Setup

This set of exercises are centered around an approach to setting up your project using {targets}.

A {targets} pipeline is declared in the _targets.R file in the root of your project’s directory. We’ll also set up a central place to put all our of required packages that helps us keep track of them, and will later make it easier to set up {renv}.

_targets.R

The _targets.R is where we declare our {targets} pipeline. It is an R file saved in the root directory of your project. The generalized structure of a _targets.R file is:

  • Load packages
  • Set options and variables
  • End in a list of targets

Note: our _targets.R script must end in a list of targets.

A simple example script could be:

_targets.R

library(targets)

data(mtcars)

c(
    tar_target(
        histogram_mpg, 
        hist(mtcars$mpg)
    )
)

Exercise: _targets.R

Instruction: make a new R script in the root directory of your project named _targets.R. At the top, load {targets} and at the bottom put an empty list c( ).

Packages

To declare which packages we need across all our functions, we have two main options:

  1. List them with library() calls at the top of our _targets.R script
  2. List them all in a R/packages.R script and source that script.

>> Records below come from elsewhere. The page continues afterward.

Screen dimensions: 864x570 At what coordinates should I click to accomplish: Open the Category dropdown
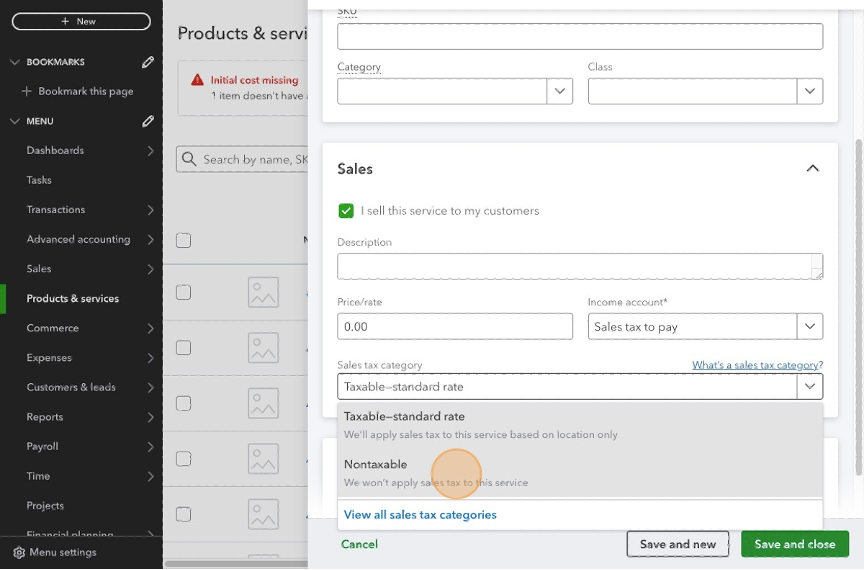559,91
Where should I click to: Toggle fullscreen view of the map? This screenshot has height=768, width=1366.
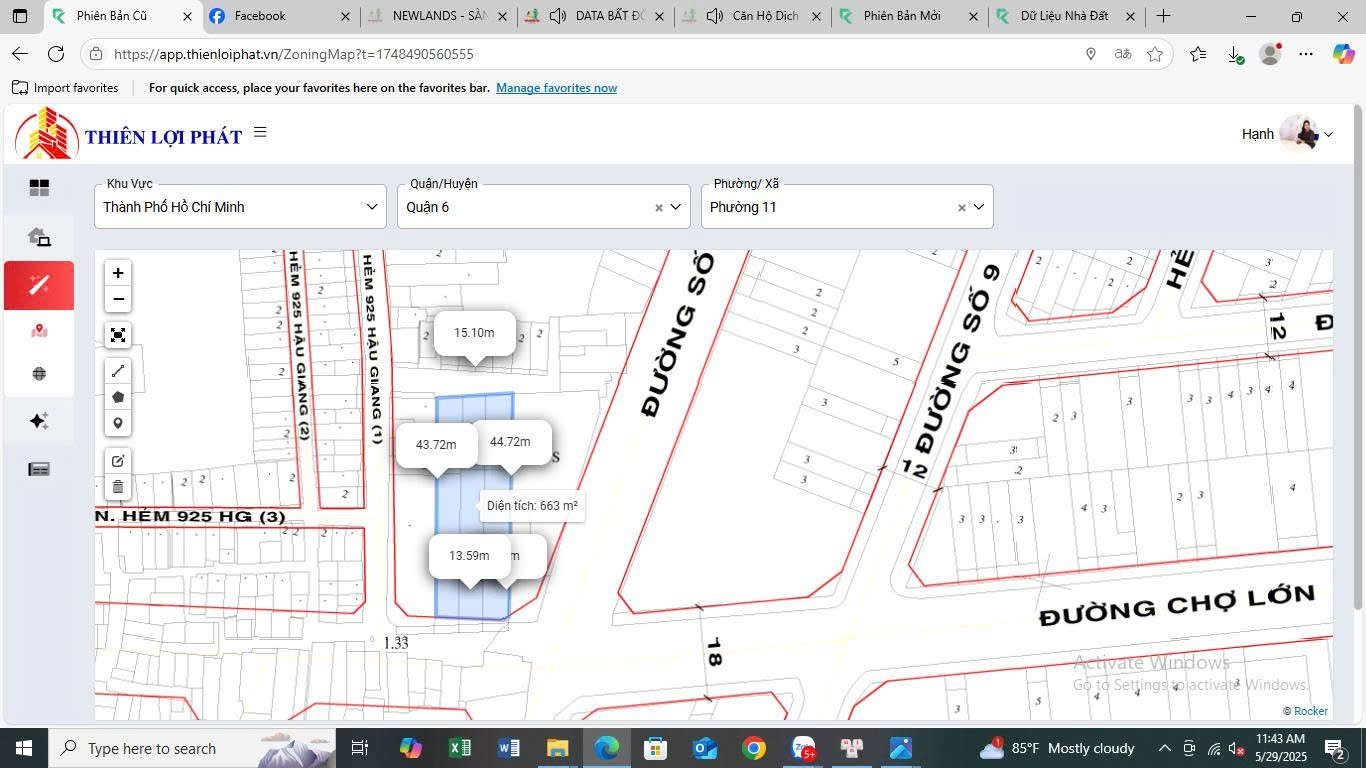[x=118, y=335]
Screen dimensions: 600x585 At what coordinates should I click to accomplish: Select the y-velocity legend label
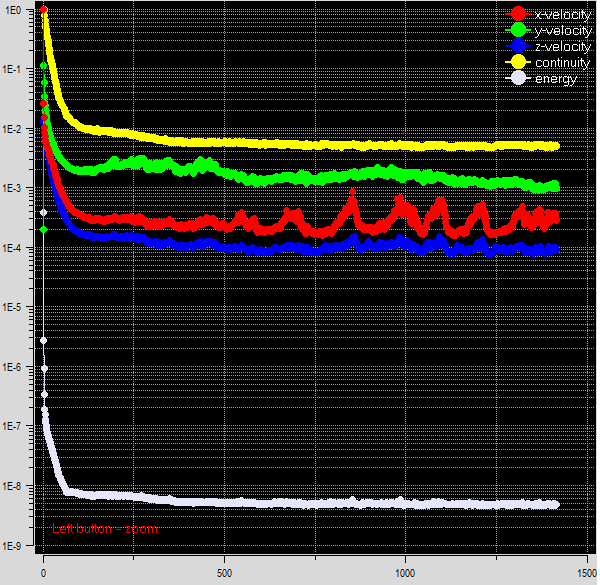pyautogui.click(x=563, y=30)
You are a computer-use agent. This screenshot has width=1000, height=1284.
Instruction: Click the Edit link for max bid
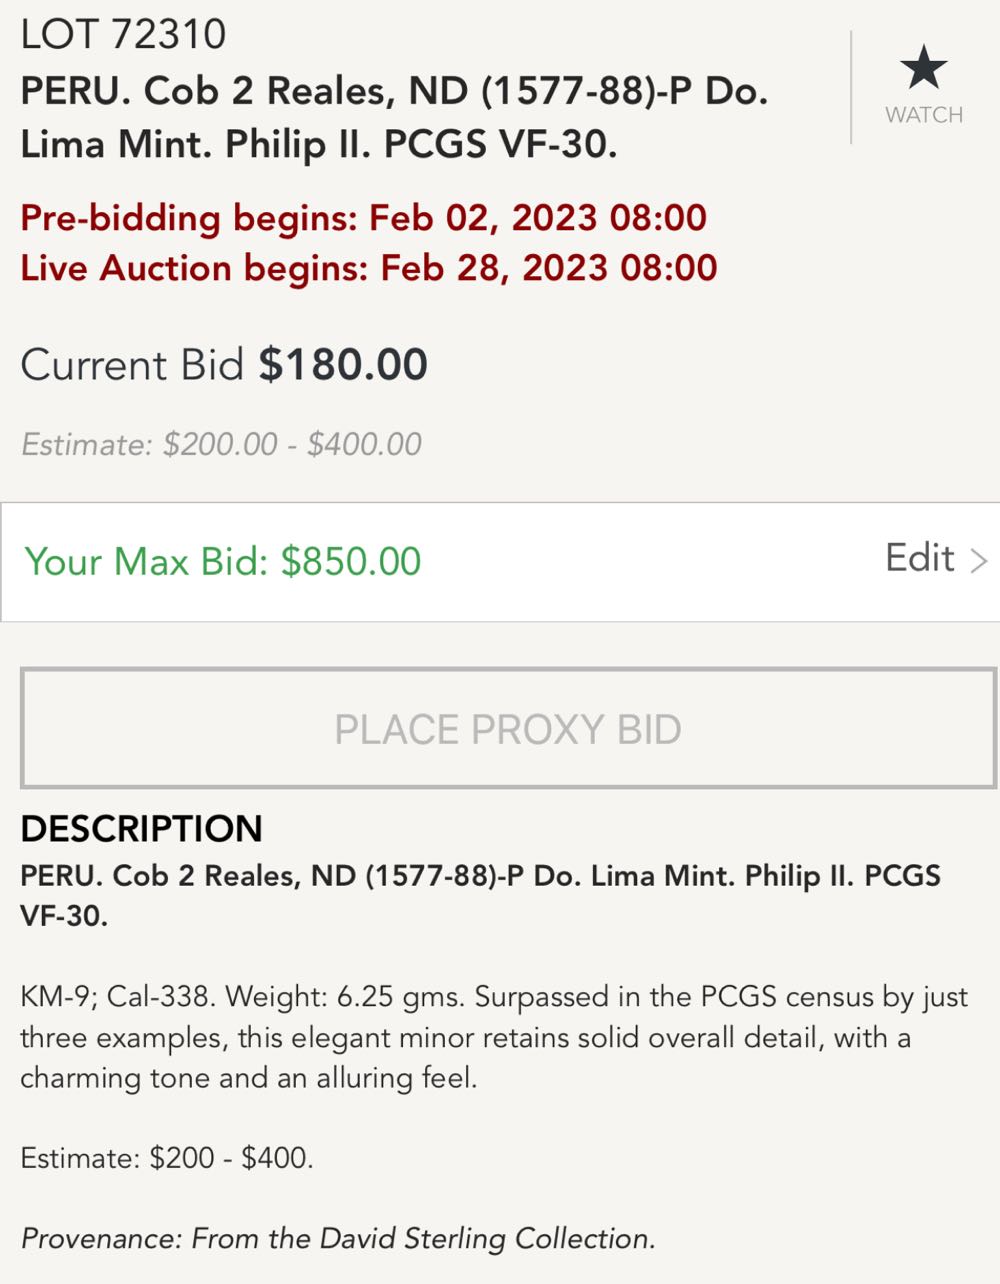pyautogui.click(x=919, y=558)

We prefer the second approach because it keeps our _targets.R tidier, and helps us setup {renv} package versioning and {conflicted} later. You might find your list of packages gets long, and this gets them out of our way. You can also use this script when you are exploring your results later - source the packages.R script and you will have all your required packages.

Exercise: packages.R

Instruction: make a new script called packages.R in the R/ directory. Go through your function test scripts from previous exercises and add all the packages you used to the packages.R file with a library() call for each package on a separate line.

For example:

R/packages.R

library(targets)
library(data.table)
library(ggplot2)

Now, to make those packages available to the {targets} pipeline, we need to load them in our _targets.R script.

Instruction: add a command to source the R/packages.R in your _targets.R script.

For example:

_targets.R

# Packages
source(file.path('R', 'packages.R'))

Functions

To make functions available to the {targets} pipeline we also need to also source them in the _targets.R script.

A shortcut for sourcing all the R files in a specific folder is provided by {targets}: tar_source(). We will use this to source our packages and functions in one step.

Note: something to be careful about now that we are sourcing the R/ directory - you shouldn’t have any calls to {targets} functions like tar_read(), tar_load() or tar_make() in the script in the R/ directory. This is an impossible circular dependency - you are load or reading a target while you are also in the process of making it. Put any tar_read(), tar_load() or tar_make() calls elsewhere.

Exercise: sourcing functions

Instruction: replace the above source('R/packages.R') command with the function tar_source() pointing to the R/ directory with your packages.R script and the functions you developed in the previous exercises.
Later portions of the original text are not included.